Philip Karter, Scot Kirkpatrick and Christopher Steele, attorneys at Chamberlain Hrdlicka, discuss the landscape of the micro captive market and whether the IRS doth protest too much
In the wake of the Protecting Americans from Tax Hikes (PATH) Act changes to section 831(b), Notice 2016-66 and the Avrahami decision, we must ask whether ‘tis nobler to suffer the slings and arrows of a possible IRS attack or to take arms against a sea of troubles with micro captives and by opposing, end them? While some may be tempted to avoid the “natural shocks that [micro captives are] heir to”, business owners who are committed to forming and operating them correctly should not be dissuaded.
Risk management is essential to the health of any business and Congress has encouraged it by incentivising businesses to form captive insurance companies. For micro businesses, Congress has created an additional incentive under section 831(b) of the tax code, which allows their associated captive insurers to exclude premium income from tax altogether, up to a specified annual dollar limit of $2.3 million in 2018.
But the picture is not entirely rosy. Although most captives are formed for valid businesses reasons and operated as true insurance companies, the significant tax exemption available to micro captives has prompted the IRS for a number of years to attack a broad range of micro captives as abusive tax-motivated transactions. Many tax practitioners consider the IRS’s attack overbroad and coercive with insufficient attention paid by auditors to distinguishing legitimate arrangements from others that are poorly conceived, formed and operated.
Despite its heavy-handed approach to casting a wide audit net for micro captives and their insureds, the IRS did have legitimate concerns that section 831(b) provided insufficient protections from taxpayer abuse by generating tax deductions for unnecessary insurance while transferring wealth between business owners’ family members.

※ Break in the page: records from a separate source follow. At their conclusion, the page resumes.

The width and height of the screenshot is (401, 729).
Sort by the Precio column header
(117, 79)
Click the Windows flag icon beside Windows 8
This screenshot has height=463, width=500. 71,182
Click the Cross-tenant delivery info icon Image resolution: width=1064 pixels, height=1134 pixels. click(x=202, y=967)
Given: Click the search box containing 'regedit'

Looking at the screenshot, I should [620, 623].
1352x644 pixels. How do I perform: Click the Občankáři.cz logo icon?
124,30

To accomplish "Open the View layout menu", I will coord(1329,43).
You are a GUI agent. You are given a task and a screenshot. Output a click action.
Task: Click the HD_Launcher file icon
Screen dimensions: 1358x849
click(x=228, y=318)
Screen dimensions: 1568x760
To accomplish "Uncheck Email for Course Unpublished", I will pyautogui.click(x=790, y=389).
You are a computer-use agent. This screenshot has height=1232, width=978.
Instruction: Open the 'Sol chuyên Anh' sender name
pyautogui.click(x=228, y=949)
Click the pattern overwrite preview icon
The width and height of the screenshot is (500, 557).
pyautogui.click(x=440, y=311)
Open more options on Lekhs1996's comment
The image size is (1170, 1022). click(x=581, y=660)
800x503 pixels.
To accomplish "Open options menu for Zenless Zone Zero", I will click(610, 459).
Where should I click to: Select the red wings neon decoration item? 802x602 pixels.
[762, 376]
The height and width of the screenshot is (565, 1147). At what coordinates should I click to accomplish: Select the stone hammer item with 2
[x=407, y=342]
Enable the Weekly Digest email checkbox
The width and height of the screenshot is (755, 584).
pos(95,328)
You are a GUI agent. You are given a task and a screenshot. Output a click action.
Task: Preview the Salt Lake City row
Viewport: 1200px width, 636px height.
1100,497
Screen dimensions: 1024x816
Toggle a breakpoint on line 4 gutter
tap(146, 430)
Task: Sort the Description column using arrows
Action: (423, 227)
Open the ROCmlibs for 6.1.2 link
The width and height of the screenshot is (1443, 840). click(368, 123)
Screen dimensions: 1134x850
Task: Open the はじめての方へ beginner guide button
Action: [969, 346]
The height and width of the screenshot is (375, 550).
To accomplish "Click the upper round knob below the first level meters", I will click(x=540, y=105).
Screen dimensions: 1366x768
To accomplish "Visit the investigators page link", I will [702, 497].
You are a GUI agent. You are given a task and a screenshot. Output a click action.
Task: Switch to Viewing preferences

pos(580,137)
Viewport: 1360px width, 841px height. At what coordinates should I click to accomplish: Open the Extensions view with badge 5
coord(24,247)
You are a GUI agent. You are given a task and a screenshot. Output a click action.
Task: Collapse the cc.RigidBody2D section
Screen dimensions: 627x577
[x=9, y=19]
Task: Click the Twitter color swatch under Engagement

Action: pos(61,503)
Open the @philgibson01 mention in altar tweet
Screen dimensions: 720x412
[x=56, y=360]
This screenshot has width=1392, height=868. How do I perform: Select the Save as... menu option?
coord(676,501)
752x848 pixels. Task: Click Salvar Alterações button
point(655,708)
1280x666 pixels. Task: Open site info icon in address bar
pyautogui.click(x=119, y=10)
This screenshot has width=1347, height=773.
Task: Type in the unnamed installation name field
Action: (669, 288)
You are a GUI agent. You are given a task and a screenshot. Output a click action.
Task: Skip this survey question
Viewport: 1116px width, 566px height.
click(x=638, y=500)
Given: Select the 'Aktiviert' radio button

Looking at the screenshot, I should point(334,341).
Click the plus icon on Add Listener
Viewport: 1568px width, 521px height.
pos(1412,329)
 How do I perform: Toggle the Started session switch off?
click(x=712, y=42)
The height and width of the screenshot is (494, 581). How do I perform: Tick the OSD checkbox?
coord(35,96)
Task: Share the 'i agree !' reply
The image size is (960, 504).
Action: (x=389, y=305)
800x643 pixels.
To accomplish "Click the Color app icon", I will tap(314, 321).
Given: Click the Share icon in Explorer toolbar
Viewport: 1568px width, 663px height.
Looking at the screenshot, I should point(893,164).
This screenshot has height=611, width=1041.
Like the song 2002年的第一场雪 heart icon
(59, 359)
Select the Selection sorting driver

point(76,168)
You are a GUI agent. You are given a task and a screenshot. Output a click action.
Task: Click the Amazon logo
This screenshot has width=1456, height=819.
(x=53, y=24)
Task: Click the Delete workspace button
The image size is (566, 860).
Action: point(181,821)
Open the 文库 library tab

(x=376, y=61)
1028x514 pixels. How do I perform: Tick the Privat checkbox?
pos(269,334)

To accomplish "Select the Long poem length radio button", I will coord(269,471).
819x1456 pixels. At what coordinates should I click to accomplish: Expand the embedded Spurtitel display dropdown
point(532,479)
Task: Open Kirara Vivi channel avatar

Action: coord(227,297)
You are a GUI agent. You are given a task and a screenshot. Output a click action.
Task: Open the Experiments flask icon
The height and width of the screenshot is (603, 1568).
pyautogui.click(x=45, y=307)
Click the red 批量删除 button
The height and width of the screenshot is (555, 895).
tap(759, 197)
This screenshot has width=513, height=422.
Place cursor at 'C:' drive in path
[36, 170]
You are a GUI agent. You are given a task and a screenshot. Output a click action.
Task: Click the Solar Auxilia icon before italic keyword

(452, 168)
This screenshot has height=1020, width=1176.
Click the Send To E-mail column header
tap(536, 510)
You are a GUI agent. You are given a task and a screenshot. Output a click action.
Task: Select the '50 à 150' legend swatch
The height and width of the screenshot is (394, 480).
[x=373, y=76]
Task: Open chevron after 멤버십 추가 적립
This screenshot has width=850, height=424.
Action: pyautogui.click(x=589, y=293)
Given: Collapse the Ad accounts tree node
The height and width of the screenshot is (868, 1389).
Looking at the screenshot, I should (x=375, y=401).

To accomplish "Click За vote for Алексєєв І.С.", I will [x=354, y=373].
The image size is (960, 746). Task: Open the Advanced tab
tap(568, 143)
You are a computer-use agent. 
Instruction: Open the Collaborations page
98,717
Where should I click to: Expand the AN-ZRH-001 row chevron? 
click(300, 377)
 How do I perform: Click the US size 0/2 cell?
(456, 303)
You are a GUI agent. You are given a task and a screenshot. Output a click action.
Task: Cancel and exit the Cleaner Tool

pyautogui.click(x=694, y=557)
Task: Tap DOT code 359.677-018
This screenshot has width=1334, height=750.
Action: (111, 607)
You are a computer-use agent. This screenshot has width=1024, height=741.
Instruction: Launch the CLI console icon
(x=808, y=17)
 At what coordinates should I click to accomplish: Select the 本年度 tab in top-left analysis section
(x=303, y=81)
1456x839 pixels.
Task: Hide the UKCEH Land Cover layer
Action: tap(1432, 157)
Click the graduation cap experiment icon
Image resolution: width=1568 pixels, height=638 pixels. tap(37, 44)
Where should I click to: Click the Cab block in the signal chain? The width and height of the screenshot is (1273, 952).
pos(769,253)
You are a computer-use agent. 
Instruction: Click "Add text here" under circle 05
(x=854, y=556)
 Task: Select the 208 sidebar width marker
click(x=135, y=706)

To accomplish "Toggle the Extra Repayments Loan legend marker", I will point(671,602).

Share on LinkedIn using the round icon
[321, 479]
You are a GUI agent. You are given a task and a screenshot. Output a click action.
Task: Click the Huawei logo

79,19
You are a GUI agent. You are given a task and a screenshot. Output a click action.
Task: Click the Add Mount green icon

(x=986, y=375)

On August 21, 2017, after more than a two-year wait, the US Tax Court, in Avrahami v Commissioner, finally issued the first decision in a case involving a section 831(b) micro captive. Unsurprisingly, the decision went badly for the taxpayers and the deductions claimed for insurance premiums paid to the captive were disallowed; however, no penalties were imposed.
Although the deck may appear stacked against micro captives in light of the continued attack by the IRS and the recent ruling in Avrahami, captives remain a legitimate business arrangement under the code. As long as a micro captive is set up and operated as a true insurance company covering bona-fide insurable business risks, they continue to provide significant risk-mitigation benefits to business owners as well the favorable tax treatment Congress intended by enacting section 831(b). The key to avoiding (or winning) an attack on a micro captive by the IRS is in the details.
Lessons from Avrahami
Despite the adverse outcome, Avrahami can reasonably be described as a bad facts case that represents a cautionary tale for captive planners to do their homework. This includes ensuring that the captive arrangement has, among other things, a solid non-tax business purpose behind the issuance of each policy, commercially reasonable policy terms, defensible risk premiums, appropriate claims review and payment procedures and sufficient liquidity in the captive to actually pay claims should they arise. Further, there must be adequate risk distribution for the arrangement to be respected as insurance.
Before the Avrahami decision, the IRS was already taking a very hard line in micro captive audits, routinely disallowing captive premium deductions and forcing taxpayers to fight it out with appeals or file petitions in tax court. The unfortunate consequence of this hostile environment has been that little effort has been made by auditors to distinguish one section 831(b) case from another. Unsurprisingly, the Avrahami decision has only increased the IRS’s hubris in taking hardline positions in audits and even administrative appeals. Unfortunately, this means many taxpayers with legitimate captive insurance arrangements have been caught up in the assault.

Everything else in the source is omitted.